**What to work on**
From the line with "The height and width of the screenshot is (172, 305)." through the line with "Stop recording with", repeat the entries verbatim, both end lines included, and add nothing.

**Source material**
=== Begin Enclosure ===
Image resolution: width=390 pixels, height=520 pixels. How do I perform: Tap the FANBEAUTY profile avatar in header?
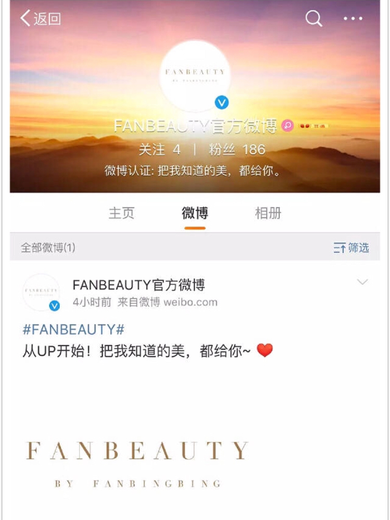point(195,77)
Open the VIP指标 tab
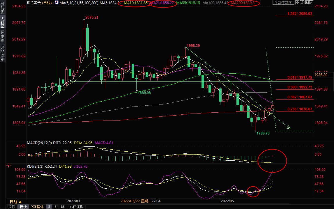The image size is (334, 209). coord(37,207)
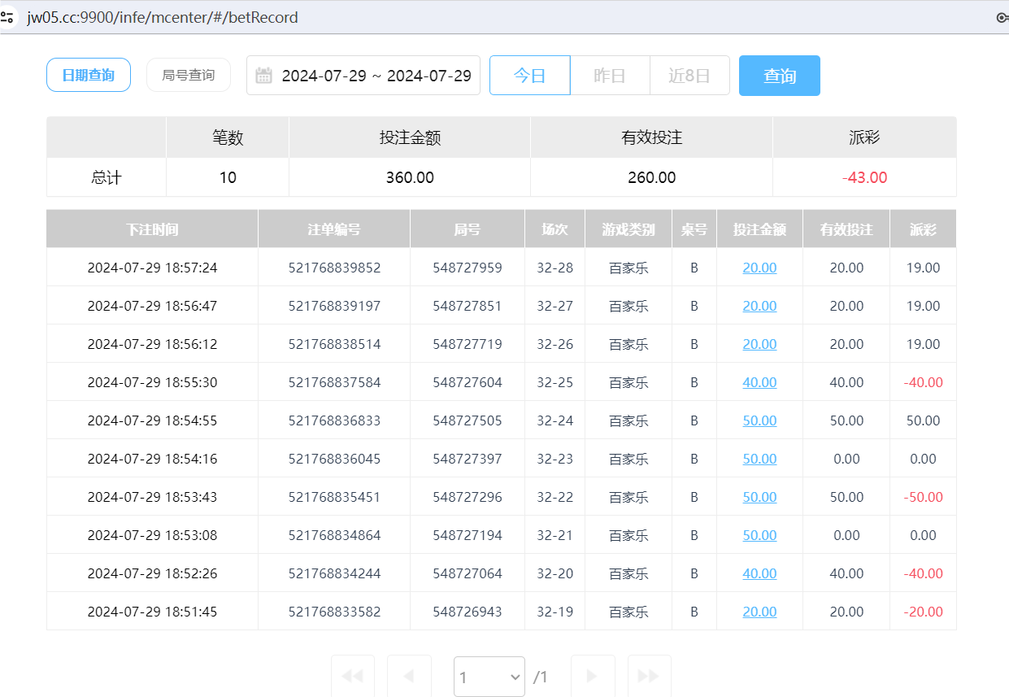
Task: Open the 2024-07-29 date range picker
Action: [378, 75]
=== End Enclosure ===
=== Begin Enclosure ===
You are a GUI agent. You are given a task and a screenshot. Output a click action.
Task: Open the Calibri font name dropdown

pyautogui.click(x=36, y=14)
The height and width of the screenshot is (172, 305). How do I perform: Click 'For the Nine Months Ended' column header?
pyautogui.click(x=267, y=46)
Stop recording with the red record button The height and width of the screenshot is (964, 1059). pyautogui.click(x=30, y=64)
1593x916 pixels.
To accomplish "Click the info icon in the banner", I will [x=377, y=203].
=== End Enclosure ===
**Answer section**
The height and width of the screenshot is (172, 305). How do I perform: Click 'For the Nine Months Ended' column header?
pyautogui.click(x=267, y=46)
Stop recording with the red record button The height and width of the screenshot is (964, 1059). pyautogui.click(x=30, y=64)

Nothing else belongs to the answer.